Keputusasaan ini tumbuh begitu intens hingga Anda hampir bisa mencium bau keringat yang terkumpul di kumis kecil berminyak itu. Namun, ketika Chalamet menyunggingkan senyum dan melontarkan rayuan praktisnya kepada kekasih atau pembencinya, sulit untuk menolaknya. Anda akan tersedot ke dalam permainan tenis meja yang penuh adrenalin ini.

*Marty Supreme* Memiliki Pemain Ensemble yang Sublim.

Credit: A24

Chalamet akan memimpin percakapan Oscar seputar film terbaru Safdie, tetapi banyak pujian yang patut dibagikan. Skenario karya Safdie dan penulis bersama Ronald Bronstein — meski ada sentimen yang terlalu berat di bagian awal dan akhir — sangat jenaka dan seru dengan kecepatan tinggi. Musik latar oleh artis Warp Records Daniel Lopatin (yang juga menyediakan soundtrack mendebarkan untuk *Good Time* Safdie) dengan cerdas bersifat anachronistic. Meski film ini berlatar tahun 1950-an, skornya penuh dengan synth dan perkusi yang lebih sesuai dengan film olahraga era 80-an seperti *Rocky* atau *The Karate Kid*. Selain menambah energi yang memacu adrenalin untuk *Marty Supreme*, skor ini juga mengisyaratkan bahwa anti-hero liarnya ini mungkin adalah orang yang lahir sebelum waktunya.

Mendukung langkah berani Chalamet adalah sebuah ensemble yang sensasional, menghidupkan dunia yang lebih luas dari New York-nya *Marty Supreme*. Paltrow berjalan dengan anggun layaknya elite mewah Manhattan yang tak tersentuh.
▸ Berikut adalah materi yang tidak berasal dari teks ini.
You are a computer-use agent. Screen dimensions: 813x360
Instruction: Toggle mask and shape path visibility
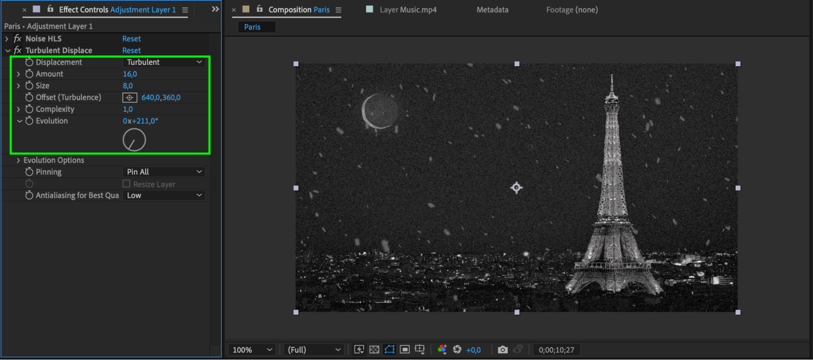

A’Zion bersinar dengan daya tarik seksual kelas pekerja dan amarah yang membara. Dengan energi yang menawan, Tyler Okonma (alias Tyler, The Creator) memerankan pengimbang sempurna bagi Marty, sebagai teman dan sesama pemain ping-pong, sementara Géza Röhrig menawarkan ketenangan yang mengejutkan dengan monolog yang sensasional. Abel Ferrara, yang penampilannya disambut sorak-sorai penonton NYFF, menghadirkan ancaman membara sebagai preman lokal. Dan daftarnya terus berlanjut dengan Fran Drescher, Penn Jillette, Sandra Bernhard, dan Isaac Mizrahi yang muncul memperkaya dunia Marty.

MEMBACA  NASA's JPL Mengatakan Akan Menjadi 'Keajaiban' Bagi Voyager 1 yang Bermasalah untuk Diperbaiki

Dialog yang ceplas-ceplos, skor yang mendahului, dan pemain yang elektrik ini bertabrakan menciptakan sinema yang merayakan New York, sambil mengakui kekurangannya dengan senyuman berdarah. Semua ini menjadikan *Marty Supreme* sebagai penghibur massa yang tidak biasa. Penuh dengan humor liar dan perubahan mengejutkan, film ini menggenggam penontonnya dalam cengkeraman ketegangan dan kejutan, jarang memberi kesempatan bagi kita untuk bernapas. Namun, betapa mengasyikkannya untuk merasa sesak napas.

*Marty Supreme* diulas setelah penayangannya di New York Film Festival 2025. Film ini tayang pada 25 Desember.